Abstract:
Homogenization of Hamilton-Jacobi (inviscid) equations and Hamilton-Jacobi-Bellman (viscous) equations in periodic and in stationary ergodic media has received a lot of attention since the pioneer work of Lions, Papanicolaou and Varadhan. These problems arise naturally in applications such as optimal control and combustion in heterogeneous environments. In this talk I will review some key results for the stochastic homogenization of HJB equation, and discuss some recent progress we have on the stochastic homogenization of HJ equation with a vanishing non-local term modeling jump-diffusion. Our approach is by an adaption of the method developed by Kosygina, Rezakhanlou and Varadhan (CPAM 2006). This work is joint with Dr. Qi Zhang from BIMSA.
Biography:
Dr. Jing Wenjia is an Associate Professor at Yau Mathematical Sciences Center, Tsinghua University. Prior to joining Tsinghua University, Professor Jing has held various positions, including L.E. Dickson Instructor at the University of Chicago and Postdoctoral Researcher at Ecole Normale Supérieure.
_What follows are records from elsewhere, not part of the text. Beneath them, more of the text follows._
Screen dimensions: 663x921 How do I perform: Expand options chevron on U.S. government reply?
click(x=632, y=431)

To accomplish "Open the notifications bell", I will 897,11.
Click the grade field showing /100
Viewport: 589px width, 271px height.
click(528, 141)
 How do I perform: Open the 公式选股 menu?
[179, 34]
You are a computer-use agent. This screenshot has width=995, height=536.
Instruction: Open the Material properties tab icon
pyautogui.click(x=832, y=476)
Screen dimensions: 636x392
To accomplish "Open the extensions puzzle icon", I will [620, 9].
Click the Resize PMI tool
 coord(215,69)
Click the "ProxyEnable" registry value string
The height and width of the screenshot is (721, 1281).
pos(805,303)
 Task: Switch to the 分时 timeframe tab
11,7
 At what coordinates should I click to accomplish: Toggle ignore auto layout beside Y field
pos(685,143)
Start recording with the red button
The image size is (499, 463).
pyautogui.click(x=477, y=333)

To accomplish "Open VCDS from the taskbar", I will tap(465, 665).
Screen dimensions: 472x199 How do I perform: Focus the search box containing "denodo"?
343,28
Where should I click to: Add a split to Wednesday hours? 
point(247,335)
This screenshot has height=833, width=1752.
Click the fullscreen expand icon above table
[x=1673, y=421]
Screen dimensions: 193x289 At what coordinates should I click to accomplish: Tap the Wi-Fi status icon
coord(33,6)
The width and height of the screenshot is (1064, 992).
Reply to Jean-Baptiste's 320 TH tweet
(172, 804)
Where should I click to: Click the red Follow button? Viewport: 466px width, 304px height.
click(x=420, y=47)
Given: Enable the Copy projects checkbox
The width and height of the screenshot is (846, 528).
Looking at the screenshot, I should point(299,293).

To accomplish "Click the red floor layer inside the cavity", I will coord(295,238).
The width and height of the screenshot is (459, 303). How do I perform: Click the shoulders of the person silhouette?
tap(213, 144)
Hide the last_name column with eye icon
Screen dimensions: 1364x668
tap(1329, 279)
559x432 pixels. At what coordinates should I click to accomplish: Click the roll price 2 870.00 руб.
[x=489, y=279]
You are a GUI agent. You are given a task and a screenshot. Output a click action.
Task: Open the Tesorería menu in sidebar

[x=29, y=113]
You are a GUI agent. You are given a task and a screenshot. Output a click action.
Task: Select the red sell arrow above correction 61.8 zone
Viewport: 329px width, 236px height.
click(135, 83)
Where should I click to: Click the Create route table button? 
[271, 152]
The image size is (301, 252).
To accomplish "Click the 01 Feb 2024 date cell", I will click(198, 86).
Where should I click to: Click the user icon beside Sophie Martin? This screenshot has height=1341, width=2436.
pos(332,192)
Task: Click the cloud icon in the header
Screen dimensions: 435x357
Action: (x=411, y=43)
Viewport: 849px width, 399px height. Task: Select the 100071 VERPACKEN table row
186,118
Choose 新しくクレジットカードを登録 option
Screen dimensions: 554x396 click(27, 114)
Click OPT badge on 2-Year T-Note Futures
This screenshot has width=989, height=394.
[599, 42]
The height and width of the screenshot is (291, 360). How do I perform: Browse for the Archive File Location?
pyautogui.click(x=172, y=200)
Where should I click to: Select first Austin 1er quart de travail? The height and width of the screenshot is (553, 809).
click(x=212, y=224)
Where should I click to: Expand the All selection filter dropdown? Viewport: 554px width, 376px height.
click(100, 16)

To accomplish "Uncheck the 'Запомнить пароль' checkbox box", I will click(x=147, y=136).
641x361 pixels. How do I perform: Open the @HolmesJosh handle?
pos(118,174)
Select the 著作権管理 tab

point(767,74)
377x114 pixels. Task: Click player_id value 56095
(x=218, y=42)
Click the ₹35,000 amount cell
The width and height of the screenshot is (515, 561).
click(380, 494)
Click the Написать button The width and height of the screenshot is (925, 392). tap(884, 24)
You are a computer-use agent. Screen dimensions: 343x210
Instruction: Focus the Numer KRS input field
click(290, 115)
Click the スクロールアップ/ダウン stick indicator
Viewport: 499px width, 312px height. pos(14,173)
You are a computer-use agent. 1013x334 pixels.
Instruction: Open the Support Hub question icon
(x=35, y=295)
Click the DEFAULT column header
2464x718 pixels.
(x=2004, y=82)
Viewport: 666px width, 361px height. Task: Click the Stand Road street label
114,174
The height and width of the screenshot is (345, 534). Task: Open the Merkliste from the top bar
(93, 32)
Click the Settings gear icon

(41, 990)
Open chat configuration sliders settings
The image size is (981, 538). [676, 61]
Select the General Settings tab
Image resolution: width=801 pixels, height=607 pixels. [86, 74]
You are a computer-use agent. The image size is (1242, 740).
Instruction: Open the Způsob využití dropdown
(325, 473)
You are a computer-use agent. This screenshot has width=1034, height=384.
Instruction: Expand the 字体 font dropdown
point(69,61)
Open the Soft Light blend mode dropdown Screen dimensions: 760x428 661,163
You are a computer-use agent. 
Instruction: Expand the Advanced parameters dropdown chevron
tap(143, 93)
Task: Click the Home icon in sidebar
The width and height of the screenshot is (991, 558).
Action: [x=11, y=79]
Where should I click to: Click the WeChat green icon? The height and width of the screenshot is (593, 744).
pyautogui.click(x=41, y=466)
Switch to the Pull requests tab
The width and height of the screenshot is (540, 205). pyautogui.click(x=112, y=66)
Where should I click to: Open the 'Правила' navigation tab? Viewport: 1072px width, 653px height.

He obtained his Ph.D. in Applied Mathematics from Columbia University in 2011, under the supervision of Guillaume Bal, following a B.S. in Theoretical and Applied Mechanics from Peking University. Professor Jing's research focuses on Analysis and Partial Differential Equations, Stochastic Homogenization and Quantitative Estimates, Waves Propagation in Random Media, and other Applied Analysis.
Seminar by the NYU-ECNU Institute of Mathematical Sciences at NYU Shanghai
This event is open to the NYU Shanghai community and Math community.